The similarities among the annotations are used to feed the MAT scorer. At the moment, annotation pairs which have similarity scores of 1.0 are treated as matching; pairs with scores less than 1.0 are treated as clashing; and annotations which are not paired are treated as spurious or missing, as appropriate. There is currently no facility in the MAT scorer for treating a similarity score less than 1.0 as a partial match.

By default, the scorer reports numbers for each true or effective label, and for all labels aggregated together, for each document and for all documents aggregated together. You can modify this behavior using the <score_profile> element, and its child elements.

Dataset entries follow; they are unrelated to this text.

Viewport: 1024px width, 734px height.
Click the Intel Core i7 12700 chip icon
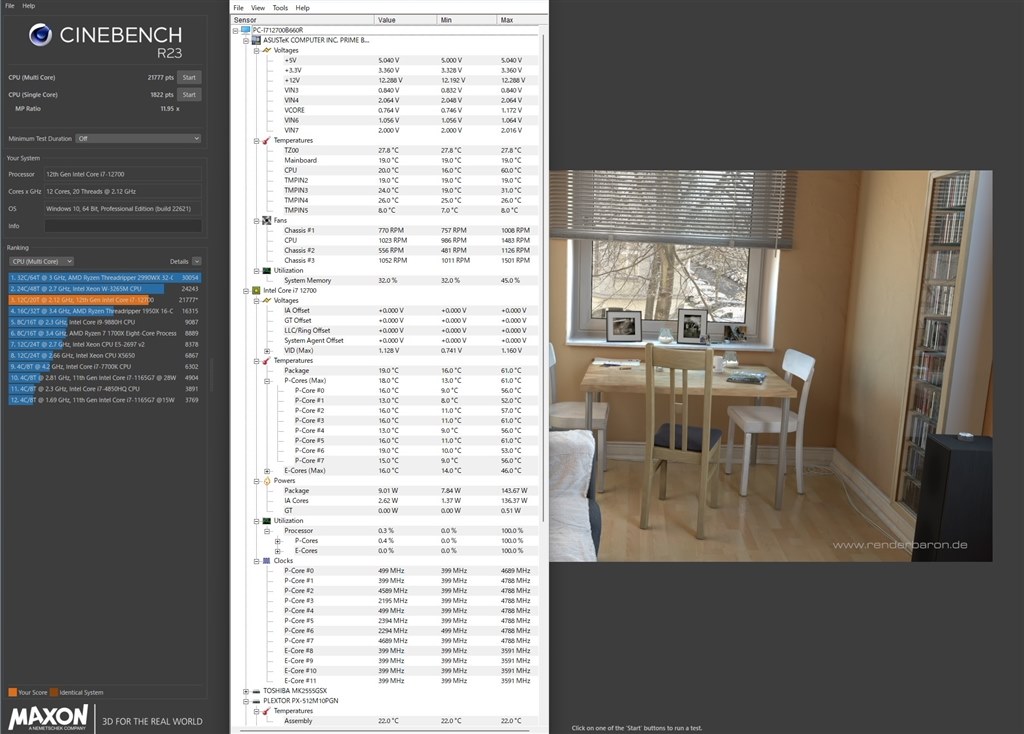tap(256, 291)
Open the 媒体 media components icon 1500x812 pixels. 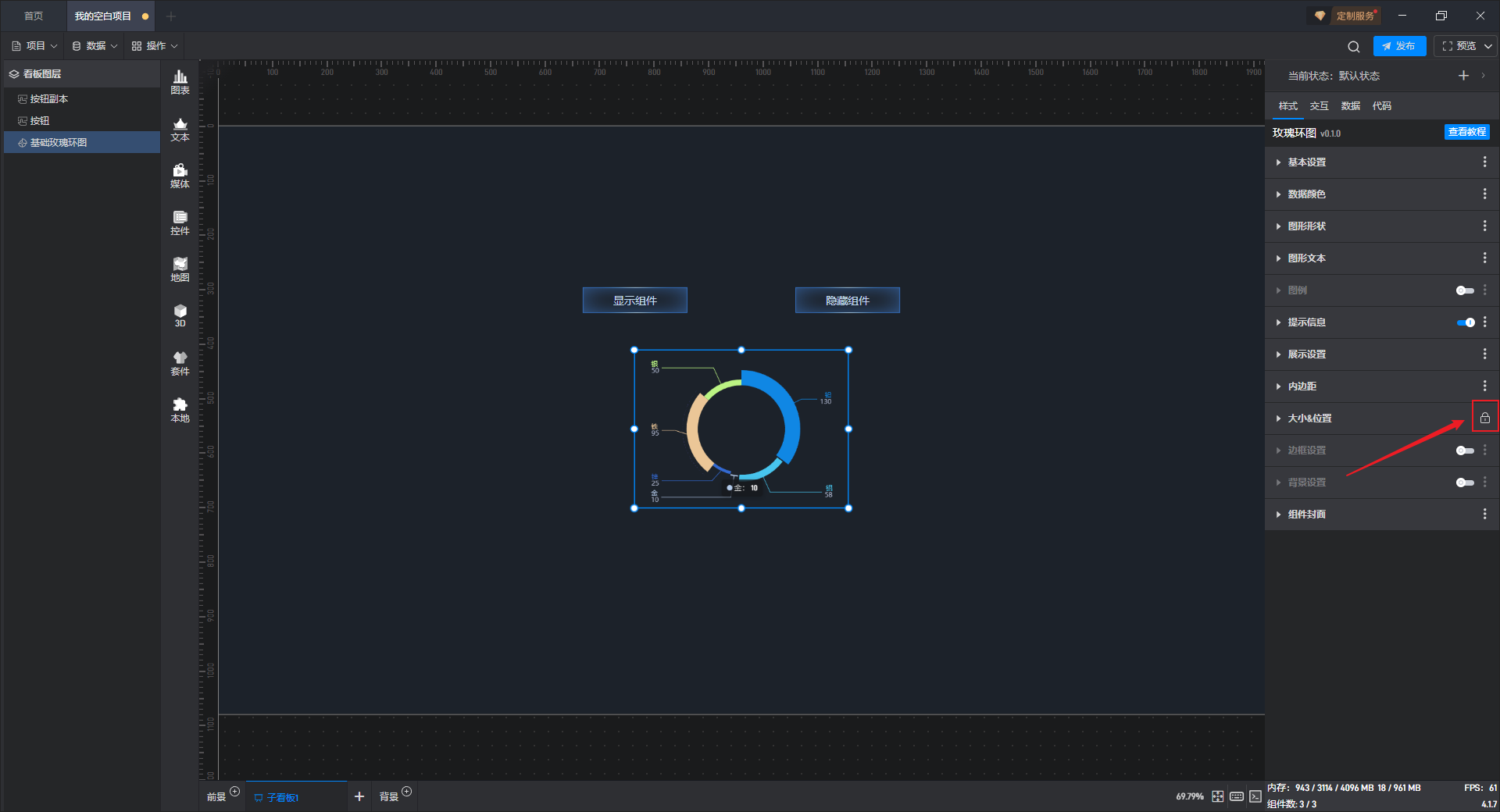[x=180, y=176]
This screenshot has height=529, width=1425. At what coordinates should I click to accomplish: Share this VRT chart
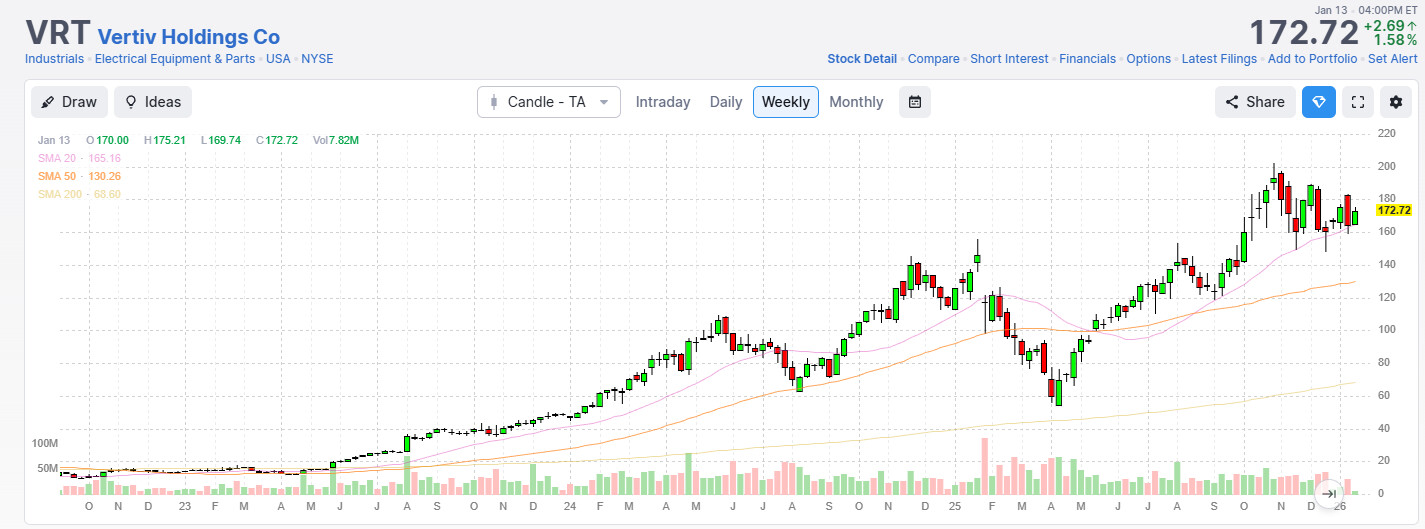tap(1254, 102)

The <score_profile> element is an immediate child of the toplevel <task> element. Here's an example:

<score_profile>
<aggregation name="loc elements" true_labels="LOCATION,GEOPOLITICAL_ENTITY,FACILITY"/>
<attr_decomposition attrs="nomtype" true_labels="PERSON"/>
<label_limitation true_labels="LOCATION,GEOPOLITICAL_ENTITY,FACILITY,PERSON"/>
</score_profile>

Aggregations

 The <aggregation> element can be used to specify a label under which the scores for a list of true labels will be aggregated. This aggregation is in addition to the defaults. This level is specified by a list of true labels, and is "in between" the individual labels and the aggregation of all labels.

Decompositions

In addition to aggregations, you can specify decompositions of various labels. You can specify a decomposition by attribute (as shown here), or by use of a method (using the <partition_decomposition> element, not exemplified here). The scorer will report a separate score for each set of attribute values for the attributes specified, for the specified labels. So in the example we've been using on this page, if the nomtype attribute has three values NAM, NOM and PRO, the scorer will give you a separate subscore for PERSON annotations where nomtype=NAM, etc.

Label limitations

The scorer gives you the option of ignoring labels, using the --ignore parameter. But this parameter doesn't simply cause the score output to ignore the annotations; it removes them from consideration entirely, as if they aren't present at all. This can lead to problems if, e.g., you're scoring relations, and you only want to see the relation scores, but you can't ignore the entity annotations, since they're a crucial ingredient to the relation comparison. You can use the <label_limitation> element to list just those labels you want to see in the score output.

Multiple profiles

Like <similarity_profile>, you can define as many score profiles as you like, naming them via the name attribute:

<score_profile name="...">
...
</score_profile>

If you leave one of the profiles unnamed, it will be the default profile for the task.

Acknowledgements

The inspiration for configurable comparison is due to the scorer used for the ACE 2005 evaluation. The inspiration for using Kuhn-Munkres as a basis for a general-purpose comparison algorithm is due to

Xiaoqiang Luo, "On Coreference Resolution Performance Metrics", Proceedings of Human Language Technology Conference and Conference on Empirical Methods in Natural Language Processing (HLT/EMNLP), pages 25–32, Vancouver, October 2005.